SourceForge has been redesigned. Learn more.
Close

#4003 memory corruption in thread pool ?

obsolete: 8.5.2
closed
8
2008-05-28
2008-05-16
rudenstam
No

I have written a tclscript that uses the packages listed below. After between a few hours and up to a week (approximately) it crashes with "alloc: invalid block" error. I compiled tcl and packages with symbols, trace follows below.

In mainthread I am using:
tcl: 8.5.2
Thread: 2.6.5
tls: 1.6
udp: 1.0.9

In threadpool threads I am using:
tcl: 8.5.2
Thread: 2.6.5
mysqltcl: 3.05

TpoolWorker() is trying to Tcl_Free() a (TpoolResult *rPtr) that
(a) when cast as a (char *) contains "replacedThisPrivateInfo 26 360969"
(b) is different from the clientData it received
(c) is not recognised as having been Tcl_Alloc'ed
This hints at mem corruption?

(gdb) bt 40
#0 0xb7f70410 in ?? ()
#1 0xad79c19c in ?? ()
#2 0x00000006 in ?? ()
#3 0x00003117 in ?? ()
#4 0xb7cfd811 in raise () from /lib/tls/i686/cmov/libc.so.6
#5 0xb7cfefb9 in abort () from /lib/tls/i686/cmov/libc.so.6
#6 0xb7f0d4d6 in Tcl_PanicVA (format=0xb7f60fc4 "alloc: invalid block: %p: %x %x", argList=0xad79c384 "\033\226í·¸Ãy­Y¢ò·\bø\212\t") at /root/tcl8.5.2/unix/../generic/tclPanic.c:103
#7 0xb7f0d506 in Tcl_Panic (format=0xb7f60fc4 "alloc: invalid block: %p: %x %x") at /root/tcl8.5.2/unix/../generic/tclPanic.c:132
#8 0xb7f2ab35 in Ptr2Block (ptr=0x98af808 "replacedThisPrivateInfo 26 360969") at /root/tcl8.5.2/unix/../generic/tclThreadAlloc.c:735
#9 0xb7f2a259 in TclpFree (ptr=0x98af808 "replacedThisPrivateInfo 26 360969") at /root/tcl8.5.2/unix/../generic/tclThreadAlloc.c:376
#10 0xb7e7499d in Tcl_Free (ptr=0x98af808 "replacedThisPrivateInfo 26 360969") at /root/tcl8.5.2/unix/../generic/tclCkalloc.c:1182
#11 0xb736e8cb in TpoolWorker (clientData=0xbfb7c31c) at ../generic/threadPoolCmd.c:1108
#12 0xb7ec13cb in NewThreadProc (clientData=0x8223d80) at /root/tcl8.5.2/unix/../generic/tclEvent.c:1386
#13 0xb7e30240 in start_thread () from /lib/tls/i686/cmov/libpthread.so.0
#14 0xb7da049e in clone () from /lib/tls/i686/cmov/libc.so.6

The "replacedThisPrivateInfo" is private information that I've stripped out, it's a 41 characters long word.

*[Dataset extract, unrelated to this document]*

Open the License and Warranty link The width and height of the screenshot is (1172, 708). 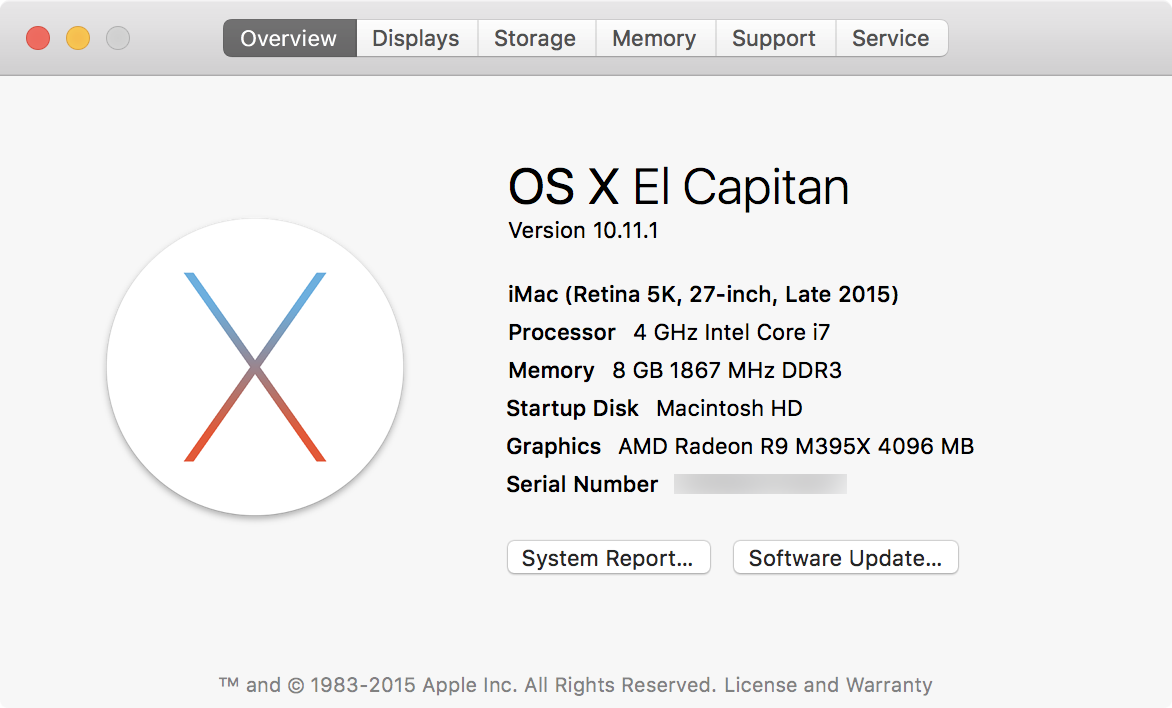point(828,685)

The string is read from a tls channel inside a fileevent. From there it's passed to a proc using this command:
catch {$command $sock $id [lrange $data 2 end]} error

the proc looks like this:
proc SIZES { sock id line } {
if { [llength [split [join $line]]] == 3 } {
foreach { dir files bytes } [split [join $line]] { }
tpool::post -nowait $::pool "SIZES $sock $dir $files $bytes"
log SIZES $dir $files $bytes ($::sockets($sock,user))
} else {
puts $sock [list $id SIZES usage [list {SIZES <dir> <files> <bytes>}]]
}
}

In the threadpool the exact string is never found.

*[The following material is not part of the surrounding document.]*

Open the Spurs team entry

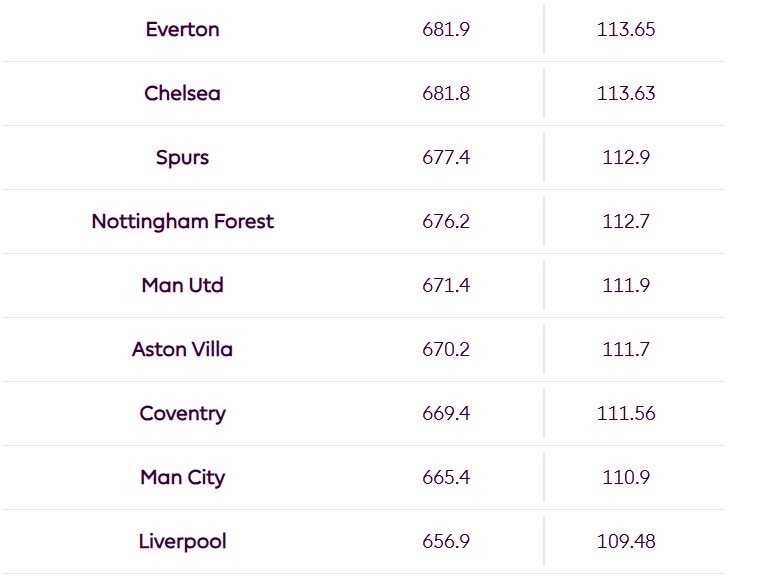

The string is found again when the threadpool returns to the mainthread, where it sends it over a normal tcl (non tls) socket.

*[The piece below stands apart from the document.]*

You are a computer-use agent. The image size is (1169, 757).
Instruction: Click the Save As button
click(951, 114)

The threadpool is started with the following command:
set ::pool [tpool::create -minworkers $min -maxworkers $max -initcmd "source workers.tcl" -exitcmd {catch {mysql::close $::sql}}]

Where both $min and $max is set to 20 so thread should only be created when script starts (had problems with threads not being created when needed).

I'm afraid that I've been unable to make small simple script that has these results, the server also lasted much longer when it was in testing phase with just 10 or so clients on it, now it has about 120-150 concurrent clients.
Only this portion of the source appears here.